§ Cosa fare: Riprendi l'intervento sulla proroga della delega per la riforma dello spettacolo dal vivo partendo subito dopo l'ultima frase. Aggiungi qualche paragrafo nello stesso tono.

§ Testo da leggere:
A.C. 2538
Grazie, signor Presidente. Colleghe e colleghi, Sottosegretario Mazzi, oggi discutiamo dell'ennesima proroga della delega al Governo per la riforma dello spettacolo dal vivo, la terza proroga in tre anni, tre anni in cui il Governo ha promesso, annunciato, rassicurato, ma alla prova dei fatti non ha prodotto nulla, nulla se non rinvii e propaganda e, nel frattempo, un intero settore aspetta.
A marzo del 2024 il Sottosegretario Mazzi, signor Presidente, si era detto pronto. Invece, ancora una volta, si presenta, nell'ultima seduta di agosto prima della pausa estiva, chiedendo una ulteriore proroga di un anno. Si tratta di una legge del 2022, di una prima delega prorogata, che oggi riproroghiamo al 2026. Nel frattempo, le lavoratrici e i lavoratori dello spettacolo dovranno avere ulteriore pazienza e aspettare, perché se ne riparlerà realisticamente nel 2027, cioè rischiamo di far finire la legislatura.
Noi pensiamo che questo sia il segnale del fallimento che dovreste ammettere per rispetto verso un settore in difficoltà, che non merita di attendere ancora. Il codice dello spettacolo doveva essere il cuore di una riforma strutturale, una riforma tanto attesa, che mettesse finalmente ordine, garantisse diritti, creasse condizioni stabili per chi lavora nel settore. Doveva essere costruito attorno a un principio chiave, il pilastro del codice, l'indennità di discontinuità, per proteggere le lavoratrici e i lavoratori da una precarietà che non è un'eccezione, ma che è ormai una condizione strutturale. Oggi quella misura è stata svuotata, ridotta a un intervento inefficace, lontano dalle esigenze reali di chi opera nel settore dello spettacolo.
Intanto, il testo del codice non è mai stato realmente condiviso con il Parlamento, non è mai stato discusso in Commissione, non ha mai visto un confronto aperto e serio con gli operatori e con le parti sociali. Sono cambiati i Ministri, ma non è cambiato il metodo. Si governa a colpi di proroghe, senza trasparenza e senza nessuna partecipazione. E così, Presidente, ci troviamo davanti a un paradosso: il Governo, dopo tre anni, chiede ancora tempo; tre anni in cui avrebbe potuto scrivere, emendare, discutere, approvare, confrontarsi, tre anni in cui avrebbe potuto aprire un dialogo vero con il mondo dello spettacolo, tre anni in cui, invece, ha scelto l'immobilismo, mascherato d'attesa. Intanto, mentre si perde tempo, quel settore, già in difficoltà, continua a soffrire.

§ Sezione dati:
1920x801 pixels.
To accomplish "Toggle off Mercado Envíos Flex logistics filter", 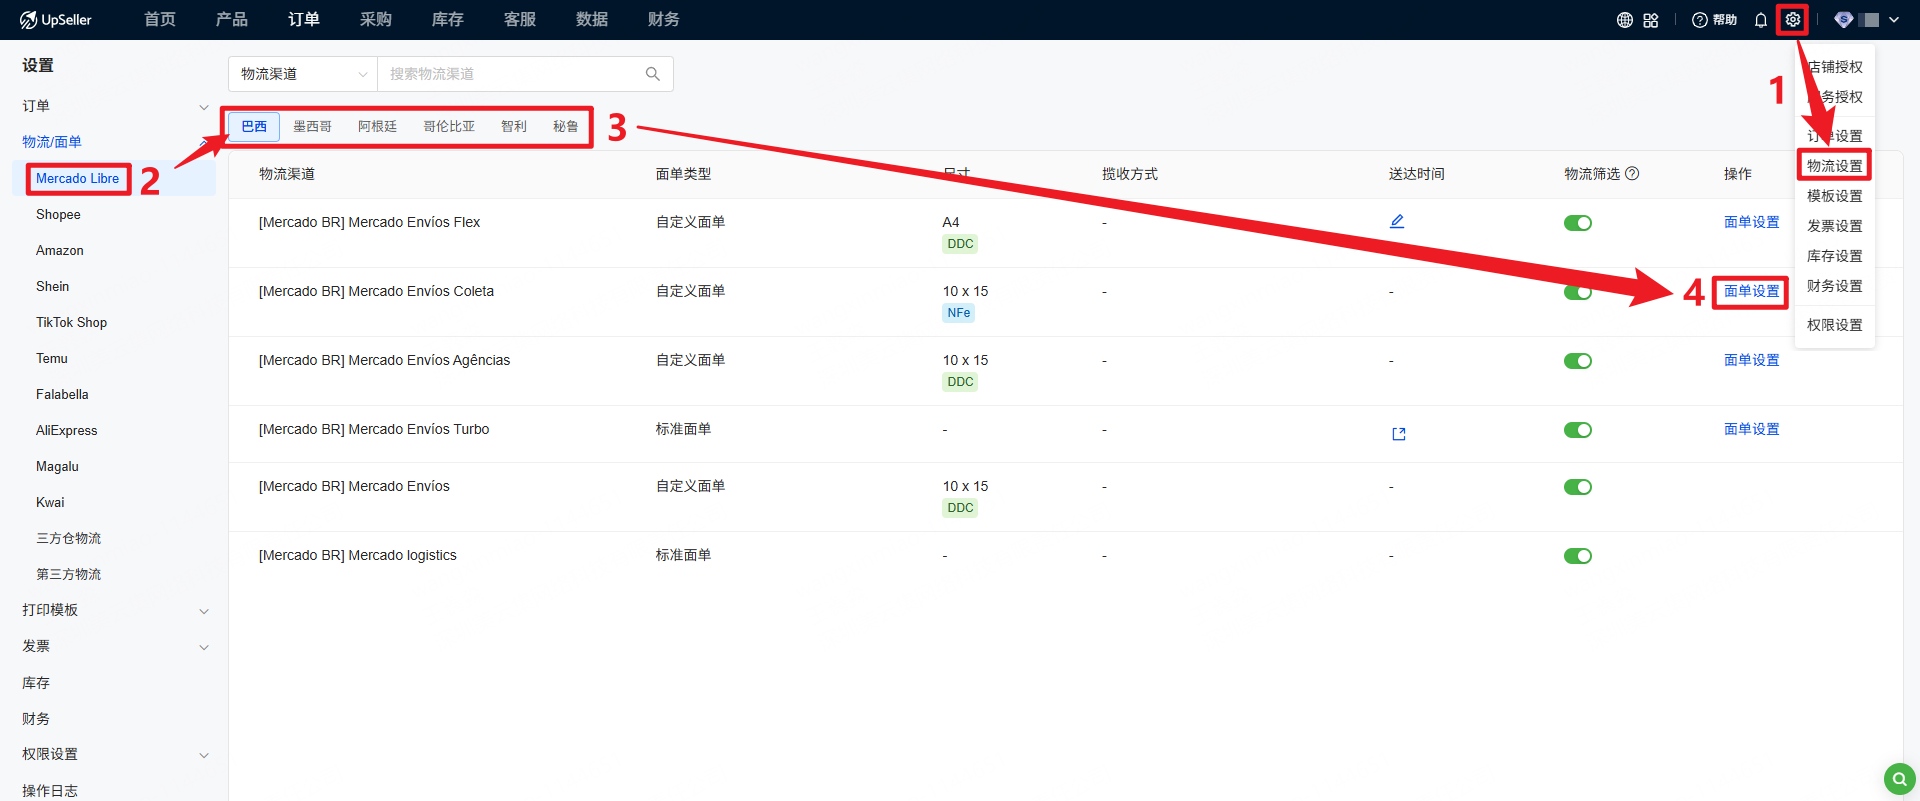I will [1578, 223].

§ Risultato:
Nel frattempo, signor Presidente, abbiamo visto esclusioni arbitrarie e gravi nella distribuzione del Fondo nazionale per lo spettacolo dal vivo, abbiamo visto tagli strutturali che penalizzano proprio chi crea cultura nei territori, abbiamo visto un'occupazione politica delle istituzioni culturali dove la logica della spartizione ha preso il posto della competenza e dell'autonomia, abbiamo visto un'idea proprietaria della cultura che premia la fedeltà, non l'autorevolezza né il merito. Lo abbiamo detto altre volte e lo ribadiamo: la cultura non è uno spazio da occupare, non è una bandierina da piantare per vantare un controllo, non è il salotto privato della maggioranza, non è un luogo da presidiare con nomine e spartizioni; è un bene comune, è un motore di sviluppo, è un diritto di tutte e di tutti.
Questa maggioranza, che dice di voler difendere la cultura italiana, nei fatti la indebolisce, perché senza investimenti, senza visione, senza regole chiare, non c'è futuro per il teatro, la musica, la danza, l'opera, l'arte circense, il lavoro artistico in tutte le sue forme. Questa proroga non è garanzia di qualità, come affermato dal Governo e da diversi colleghi della maggioranza, ma è un ulteriore rallentamento di una riforma necessaria e non più differibile.
Presidente, questi non sono lavori in corso, ma è immobilismo, non è prudenza, ma è incapacità, non è senso di responsabilità, ma disinteresse, il disinteresse che vedo tra i banchi dei colleghi di maggioranza in questo momento, signor Presidente.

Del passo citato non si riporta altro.